It has been an incredibly busy year for Open Web Components. A lot has happened behind the scenes and there is still more to come.

Let's talk about the obvious first.

The all-new Open Web Components website

As you may have noticed we completely restructured all our content. There is now a clear distinction between Guides and Documentation.

In Guides we focus more on step by step explanations while Documentation is meant as a reference book where you can look up all available options and configuration.

In Guides you can find some of our most popular pages like Codelabs, Code Examples or Publishing. However we also added a complete new Community section which showcases web component communities you can join and different Base Libraries and Component Libraries you should check out.

We also made the FAQ pages more prominent in a new knowledge section. There we share things like how attributes and properties or events work.

Technically the new website is built using eleventy, rollup, and our own tools like Web Dev Server, Rollup HTML plugin, and MDJS. We use a service worker that caches the static HTML pages.

Cleaned up our repo

Over the last years, we have created different projects and recommendations. During this time certain projects have become deprecated as we moved on to different tools or approaches.

This doesn't mean that we've completely dropped support for these projects. While we don't feature them on the main website, we still maintain and support these projects. We don't develop any new features or functionalities, but we will continue to support bugfixes and in some cases update along with the dependent tooling.

The documentation for our legacy projects is maintained in the GitHub readmes:

Legacy projects

We also moved out our create Generators into a dedicated repository - which is only our first step as we will later automate updating it's dependencies via a bot so you can always be sure you get the latest versions.
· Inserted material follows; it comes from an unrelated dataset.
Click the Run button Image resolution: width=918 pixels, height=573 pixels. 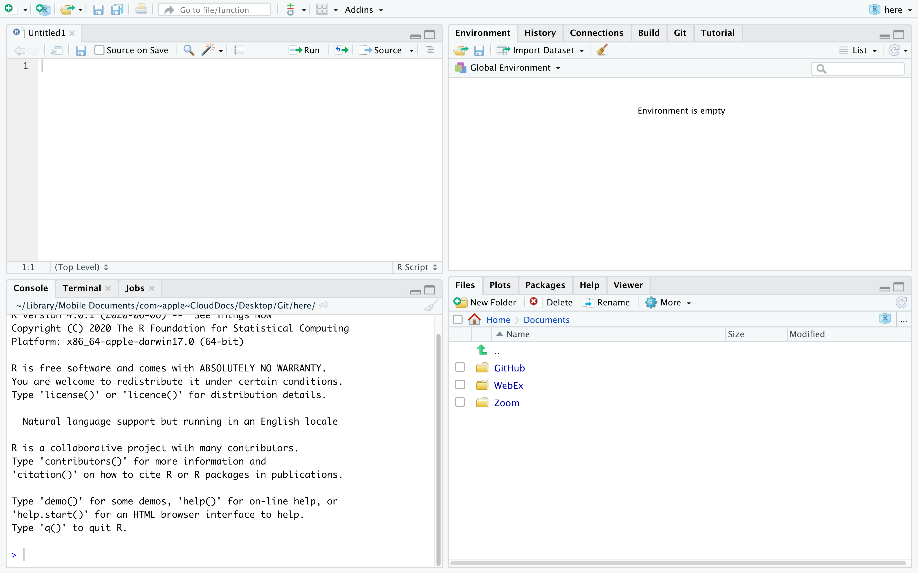305,50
As we announced before, we have moved some generic tools and recommendations to our new Modern Web project.

Change our setup

On top of moving out all "dusty" code, we changed the setup of our repository.

We are now using changesets to gives us more control about what gets released and how. With github actions we run our tests on multiple node versions (12 & 14) and windows at the same time so we can make sure our tools don't break.

Additionally, our web testing is now performed by Web Test Runner which runs web tests in all evergreen browsers within a GitHub action.

Return focus to Web Components

With all those general web development packages moved to Modern Web and all those legacy packages move out of the repo we can bring our focus back to web components.

You will see more web component specific guides and tools coming up.

One of those is our just recently released eslint-plugin-lit-a11y. It features more than 20 rules that will help you write more accessible lit-html templates.

Issues and discussions

We do have a fair share of open issues which makes it sometimes hard to see/understand what are actual bugs/issues and what are feature requests or questions. Additionally, with all these packages some issues probably are not relevant anymore. We plan to clean this up in the upcoming weeks by

  1. Moving issues to the appropriate repository (if it's code got moved)
  2. Moving feature requests into github discussions
  3. This will leave only actual bugs in our issue list 💪

We do hope this will make navigating out Github Page easier.

Joining Modern Web

This now also makes it more apparent that we are part of the Modern Web Family.